Posted by : David Guyll September 03, 2011


When it comes to skills I greatly prefer the approach of later editions: let the player tell you what they are generally trying to do, and then let a combination of dice and the character's modifiers to determine the outcome. Mearls argues that this approach detracts from immersion because it causes players to focus on their sheets rather than the environment. I would argue that it actually helps maintain it because characters good at stuff that the players are not are still likely to succeed, and things that the player is good at but the character is not are more likely to fail.

In other words it helps sustain the players' beliefs that the players are pretending to be someone that are not themselves.

On the topic of the environment, in past editions I guess the players had to engage in a combination of 20 questions and Zork in order to find...whatever it is they are trying to find. Personally I started with Basic and recall having to make ability score checks to do stuff like snatch food out of Axel's hand or keep him from getting pissed off but, eh. At any rate the attention to detail is utterly irrelevant to the mechanics used to interact with it. If I wanted to I could describe all the furnishings in a room, and even allow players to state in excruciating detail what they are doing with it. My main problem with this route is time.

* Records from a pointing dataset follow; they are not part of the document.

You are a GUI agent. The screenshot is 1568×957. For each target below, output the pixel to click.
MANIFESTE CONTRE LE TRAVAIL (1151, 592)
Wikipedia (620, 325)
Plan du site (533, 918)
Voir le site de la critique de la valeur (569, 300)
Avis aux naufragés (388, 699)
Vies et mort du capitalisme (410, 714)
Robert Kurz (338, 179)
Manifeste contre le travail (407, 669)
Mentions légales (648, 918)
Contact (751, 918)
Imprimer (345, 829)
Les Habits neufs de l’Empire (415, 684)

Maybe in some games players enter a room and declare that they are going to search it and just make Perception checks--which is fucking fine by me because it strips out the endless torrent of queries--but usually in my games players actually call out specific things in a room to investigate, in which case I go into additional detail and/or call for a skill check if appropriate. Here I find that being able to make a Perception (or Dungeoneering, History, Arcana, etc) check to indicate important details and/or secret shit a huge time saver, as rather than going down a list of search criteria I can encapsulate it all with a single dice roll and more accurately simulate the character's ability to search and find things--often resulting in the party missing out on important things much less often.

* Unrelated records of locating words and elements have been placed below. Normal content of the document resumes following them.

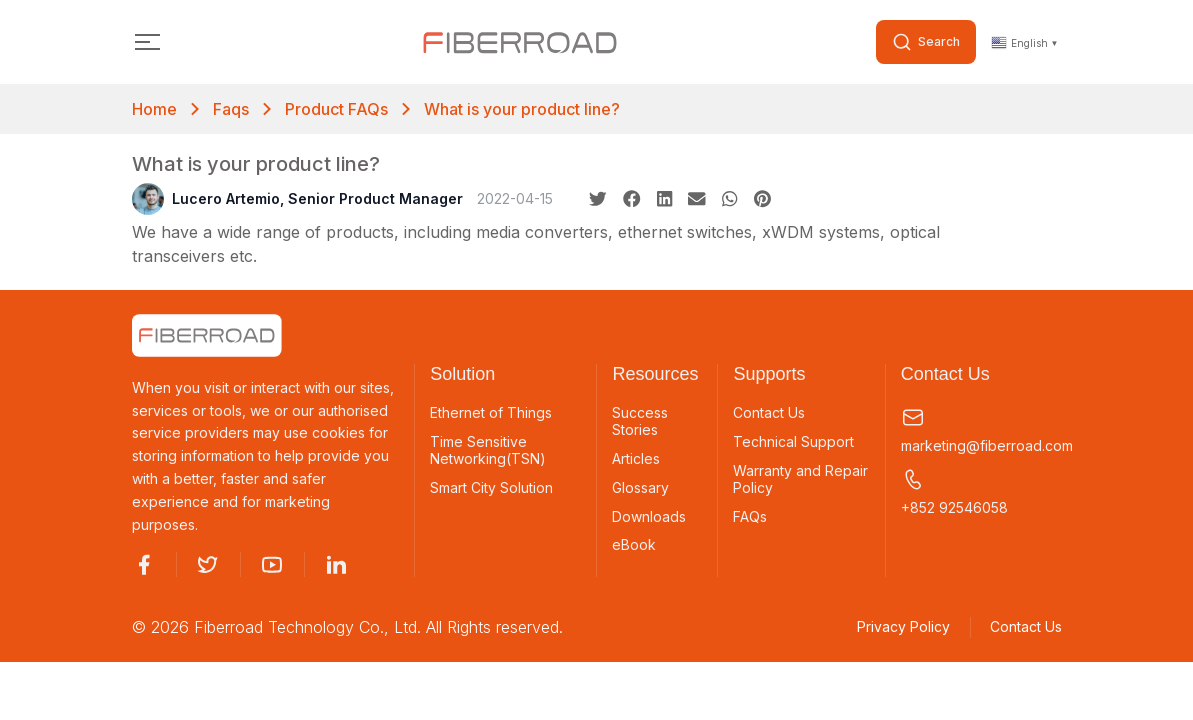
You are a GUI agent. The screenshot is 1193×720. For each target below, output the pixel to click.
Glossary (640, 488)
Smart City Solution (491, 488)
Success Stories (640, 421)
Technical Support (793, 442)
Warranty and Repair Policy (800, 479)
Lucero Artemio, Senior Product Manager (297, 199)
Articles (636, 459)
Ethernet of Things (491, 413)
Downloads (649, 517)
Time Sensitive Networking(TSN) (488, 450)
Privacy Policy (903, 628)
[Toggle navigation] (148, 42)
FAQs (750, 517)
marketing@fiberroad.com (981, 429)
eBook (634, 546)
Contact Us (769, 413)
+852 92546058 (954, 491)
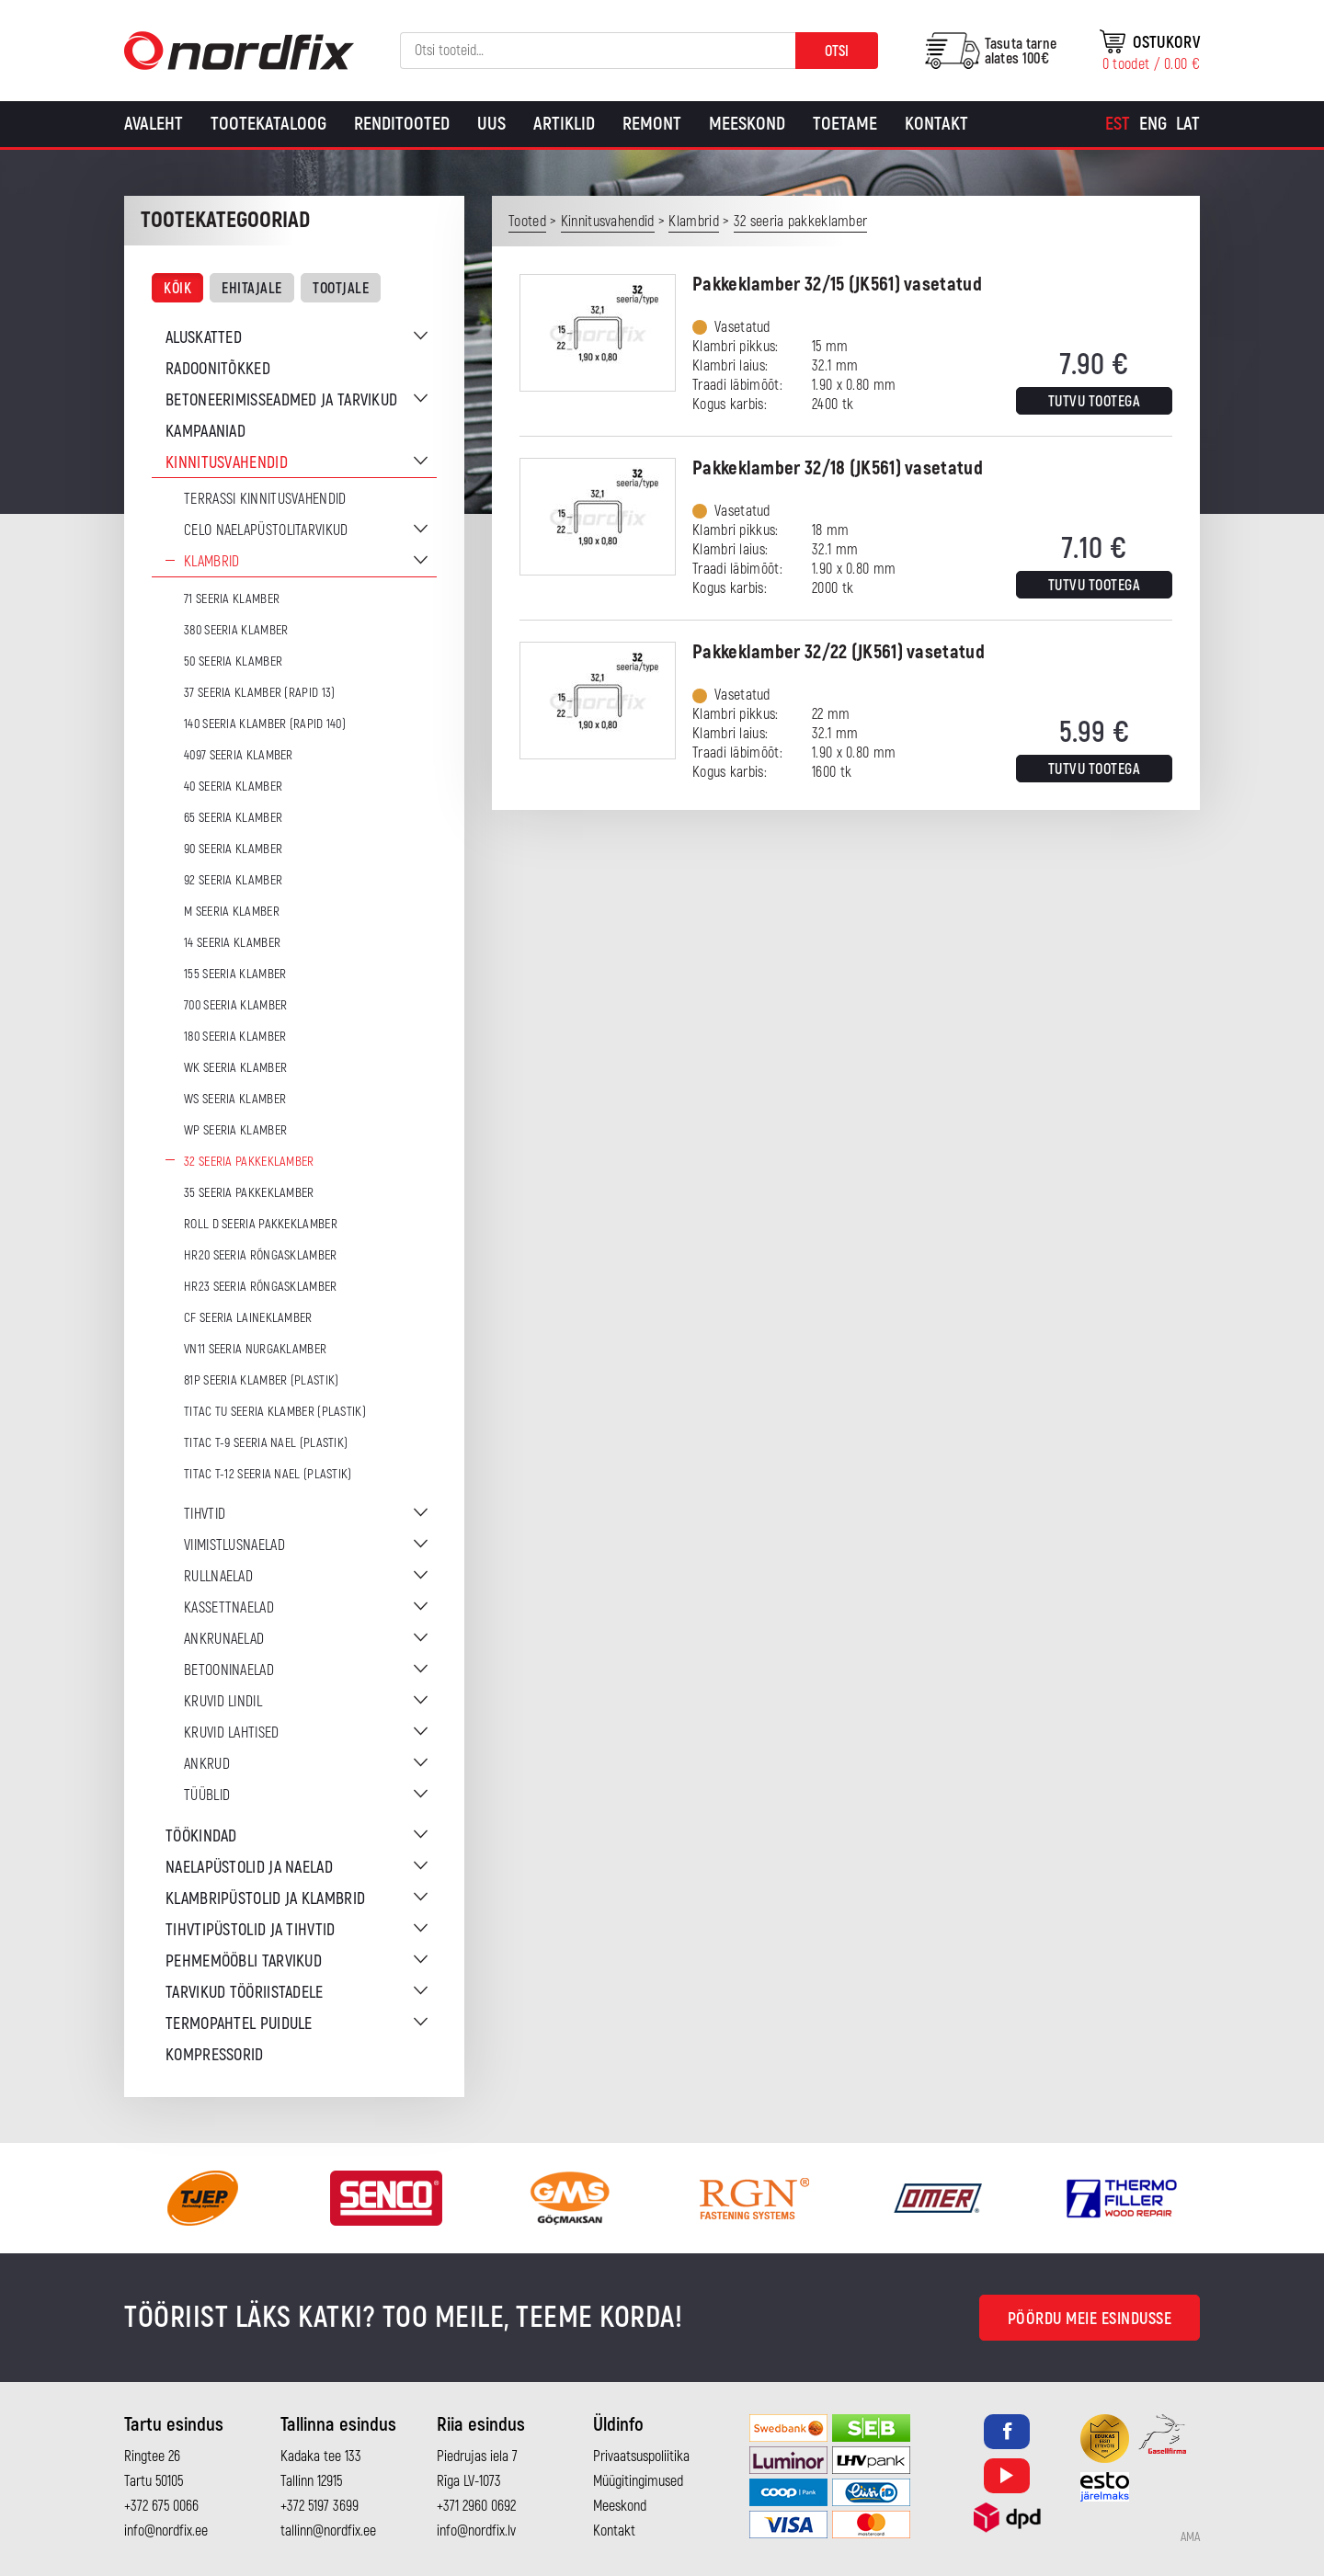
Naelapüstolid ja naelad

Finally, I feel that this approach helps level the playing field between newer and veteran players. As Mearls states in the article, older editions required the player to actually learn information about monsters; the cited example was the weakness of trolls, but I recall that OD&D made it so that you had to try charm spells on monsters until you figured out which ones it worked on. The problem was that once the player figured this out, she could either use it in future games with other characters, or have to pretend not to know and "stumble" upon the information (probably in a contrived manner). In this instance immersion is reinforced by the fact that the book-worm character has a chance to know this sort of thing instead of figuring it out via trial and error.